[Stored data entries]
☆ ☆ ☆ ☆ ☆
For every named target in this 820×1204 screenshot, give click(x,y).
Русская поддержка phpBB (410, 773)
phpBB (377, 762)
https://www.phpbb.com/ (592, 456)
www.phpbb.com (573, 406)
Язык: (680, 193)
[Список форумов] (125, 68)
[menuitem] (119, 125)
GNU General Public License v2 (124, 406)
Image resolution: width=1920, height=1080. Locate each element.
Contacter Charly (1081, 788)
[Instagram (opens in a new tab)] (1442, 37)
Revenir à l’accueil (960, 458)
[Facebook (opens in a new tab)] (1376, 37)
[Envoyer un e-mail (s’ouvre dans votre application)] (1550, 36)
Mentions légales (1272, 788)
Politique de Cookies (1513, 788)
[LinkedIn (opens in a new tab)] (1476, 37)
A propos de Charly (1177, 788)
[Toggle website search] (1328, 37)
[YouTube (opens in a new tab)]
☆ ☆ ☆ ☆ ☆
● What you are asked to do
Starting at the line that contains "[Список форумов] (125, 68)", output every remaining line of the data exactly, and stop after the last one.

● Solution for this exercise
[Список форумов] (125, 68)
[menuitem] (119, 125)
GNU General Public License v2 (124, 406)
Image resolution: width=1920, height=1080. Locate each element.
Contacter Charly (1081, 788)
[Instagram (opens in a new tab)] (1442, 37)
Revenir à l’accueil (960, 458)
[Facebook (opens in a new tab)] (1376, 37)
[Envoyer un e-mail (s’ouvre dans votre application)] (1550, 36)
Mentions légales (1272, 788)
Politique de Cookies (1513, 788)
[LinkedIn (opens in a new tab)] (1476, 37)
A propos de Charly (1177, 788)
[Toggle website search] (1328, 37)
[YouTube (opens in a new tab)]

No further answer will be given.